Bisnis.com, JAKARTA - Pemerintah bersama DPR mengusulkan mekanisme berbagi beban atau burden sharing yang dilakukan saat pandemi Covid-19 bisa terus dijalankan. Usulan tersebut tertuang dalam RUU tentang Pengemabngan dan Penguatan Sektor Keuangan (PPSK) atau Omnibus Law Keuangan.
Kendati demikian, pengamat menilai usulan tersebut dikhawatirkan dapat menggerus independensi bank sentral, yakni Bank Indonesia (BI).
"Jelas. RUU PPSK ini menggerus independensi bank sentral," kata Pakar Kebijakan Publik Narasi Institute Achmad Nur Hidayat kepada Bisnis, Rabu malam (6/7/2022).
Menurutnya, BI harus tetap diberikan independensi dan juga diberikan transparansi terkait program-program pemerintah tersebut.
Dia mengatakan kepatian tersebut dilakukan agar BI tak hanya dijadikan 'sapi perah' pembangunan.
"Saya dukung RUU PPSK dilakukan dimana bank sentral harus memiliki tugas-tugas pertumbuhan yang lebih riil tanpa harus kehilangan independensinya," pungkasnya.
Baca Juga
Dihubungi terpisah, Ekonom Center of Reform on Economics (CORE) Indonesia Yusuf Rendy Manilet menilai, mekanisme burden sharing abadi tersebut perlu dijelaskan lebih mendetail, terutama dari mekanisme burden sharing yang dimaksud.
Pasalnya, menurut Yusuf, BI telah ikut menanggung ataupun membeli surat utang yang diterbitkan oleh pemerintah. Secara tidak langsung, kata dia, BI telah berkontribusi terhadap aktivitas perekonomian Indonesia yang dilakukan dari sisi kebijakan fiskal.
"Tentu memang perlu ditelisik lebih jauh urgensi dari penerapan burden sharing secara keseluruhan dengan periode waktu yang lebih panjang," ujarnya.

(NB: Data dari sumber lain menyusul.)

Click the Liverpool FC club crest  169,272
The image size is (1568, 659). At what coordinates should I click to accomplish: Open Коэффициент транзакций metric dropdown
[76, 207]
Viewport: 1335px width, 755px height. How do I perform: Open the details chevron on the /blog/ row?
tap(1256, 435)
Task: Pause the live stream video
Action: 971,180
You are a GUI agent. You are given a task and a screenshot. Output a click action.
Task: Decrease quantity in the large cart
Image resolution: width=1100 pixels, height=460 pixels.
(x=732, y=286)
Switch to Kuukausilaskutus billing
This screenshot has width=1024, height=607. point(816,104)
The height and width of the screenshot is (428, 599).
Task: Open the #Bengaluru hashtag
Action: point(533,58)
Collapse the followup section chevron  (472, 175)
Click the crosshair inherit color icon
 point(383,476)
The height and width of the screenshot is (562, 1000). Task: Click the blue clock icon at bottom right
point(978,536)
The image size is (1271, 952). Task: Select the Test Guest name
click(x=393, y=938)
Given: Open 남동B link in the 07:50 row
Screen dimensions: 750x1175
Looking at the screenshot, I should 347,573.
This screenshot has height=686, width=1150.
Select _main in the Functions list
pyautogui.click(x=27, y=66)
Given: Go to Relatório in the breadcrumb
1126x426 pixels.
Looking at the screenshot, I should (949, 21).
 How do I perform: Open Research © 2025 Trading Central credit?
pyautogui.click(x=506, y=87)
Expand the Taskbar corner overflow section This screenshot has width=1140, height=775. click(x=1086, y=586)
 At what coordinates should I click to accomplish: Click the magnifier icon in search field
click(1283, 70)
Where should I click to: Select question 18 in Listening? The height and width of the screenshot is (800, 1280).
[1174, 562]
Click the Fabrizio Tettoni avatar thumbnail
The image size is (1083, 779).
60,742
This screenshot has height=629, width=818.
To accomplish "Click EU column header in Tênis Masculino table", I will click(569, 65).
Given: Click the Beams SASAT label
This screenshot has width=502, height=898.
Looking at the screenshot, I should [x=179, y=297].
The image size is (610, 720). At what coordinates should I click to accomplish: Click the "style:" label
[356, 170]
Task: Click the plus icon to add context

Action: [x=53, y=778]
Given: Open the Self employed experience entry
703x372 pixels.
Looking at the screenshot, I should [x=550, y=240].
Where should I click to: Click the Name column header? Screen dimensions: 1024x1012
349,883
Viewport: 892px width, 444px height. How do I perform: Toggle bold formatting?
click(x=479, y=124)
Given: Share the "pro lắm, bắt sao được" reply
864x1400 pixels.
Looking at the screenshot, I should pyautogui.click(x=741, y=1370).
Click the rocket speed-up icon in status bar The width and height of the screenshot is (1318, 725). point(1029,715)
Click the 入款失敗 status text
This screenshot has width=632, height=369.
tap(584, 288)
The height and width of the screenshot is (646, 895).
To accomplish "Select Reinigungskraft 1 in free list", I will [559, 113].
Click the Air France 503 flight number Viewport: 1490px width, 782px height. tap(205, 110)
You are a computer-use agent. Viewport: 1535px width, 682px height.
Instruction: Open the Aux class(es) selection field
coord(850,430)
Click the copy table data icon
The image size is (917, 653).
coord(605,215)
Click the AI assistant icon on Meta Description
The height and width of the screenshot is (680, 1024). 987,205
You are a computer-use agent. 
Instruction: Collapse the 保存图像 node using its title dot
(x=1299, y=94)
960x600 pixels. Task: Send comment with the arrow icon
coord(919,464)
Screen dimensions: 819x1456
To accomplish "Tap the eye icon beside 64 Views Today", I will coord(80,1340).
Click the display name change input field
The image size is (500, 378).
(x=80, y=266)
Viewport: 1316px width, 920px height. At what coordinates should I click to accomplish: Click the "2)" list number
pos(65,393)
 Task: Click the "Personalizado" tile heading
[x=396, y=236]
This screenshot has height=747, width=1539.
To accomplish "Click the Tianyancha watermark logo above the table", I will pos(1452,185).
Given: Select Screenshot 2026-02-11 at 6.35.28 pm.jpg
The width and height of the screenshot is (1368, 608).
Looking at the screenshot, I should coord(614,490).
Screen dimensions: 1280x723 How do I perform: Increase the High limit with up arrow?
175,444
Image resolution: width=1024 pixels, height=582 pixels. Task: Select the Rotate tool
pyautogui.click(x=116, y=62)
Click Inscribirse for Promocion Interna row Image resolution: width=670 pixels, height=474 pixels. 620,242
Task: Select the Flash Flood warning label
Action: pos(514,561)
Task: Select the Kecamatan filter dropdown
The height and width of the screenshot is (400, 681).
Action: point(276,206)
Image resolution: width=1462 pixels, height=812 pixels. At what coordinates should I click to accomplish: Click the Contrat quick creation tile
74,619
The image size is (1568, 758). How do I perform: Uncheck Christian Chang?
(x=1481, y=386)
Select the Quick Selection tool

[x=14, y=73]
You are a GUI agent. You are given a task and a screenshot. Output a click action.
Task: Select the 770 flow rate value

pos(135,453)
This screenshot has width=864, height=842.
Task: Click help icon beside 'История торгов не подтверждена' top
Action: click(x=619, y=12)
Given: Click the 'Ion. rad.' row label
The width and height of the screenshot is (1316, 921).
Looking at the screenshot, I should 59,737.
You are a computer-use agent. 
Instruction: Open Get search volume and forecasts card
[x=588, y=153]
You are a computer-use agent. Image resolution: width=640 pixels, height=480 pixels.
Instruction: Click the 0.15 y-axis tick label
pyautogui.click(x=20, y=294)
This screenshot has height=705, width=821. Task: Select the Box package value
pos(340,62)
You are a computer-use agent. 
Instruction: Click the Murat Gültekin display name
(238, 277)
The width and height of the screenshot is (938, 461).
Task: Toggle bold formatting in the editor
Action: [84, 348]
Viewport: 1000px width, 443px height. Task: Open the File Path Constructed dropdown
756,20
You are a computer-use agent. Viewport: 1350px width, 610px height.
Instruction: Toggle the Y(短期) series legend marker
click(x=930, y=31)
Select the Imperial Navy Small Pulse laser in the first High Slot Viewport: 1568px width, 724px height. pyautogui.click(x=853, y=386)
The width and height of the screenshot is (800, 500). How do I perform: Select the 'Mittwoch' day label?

Sebagaimana diketahui, Kementerian Keuangan dan BI menetapkan mekanisme burden sharing guna menangani dampak Covid-19 di Indonesia dan pemulihan ekonomi nasional.
Sinergi tersebut tertuang dalam Surat Keputusan Bersama (SKB) dengan landasan hukum yang digunakan yaitu Undang-undang Nomor 2 tahun 2020, Undang-Undang Bank Indonesia, Undang-Undang mengenai Surat Utang Negara (SUN), dan Undang-Undang tentang Surat Berharga Syariah Negara (SBSN).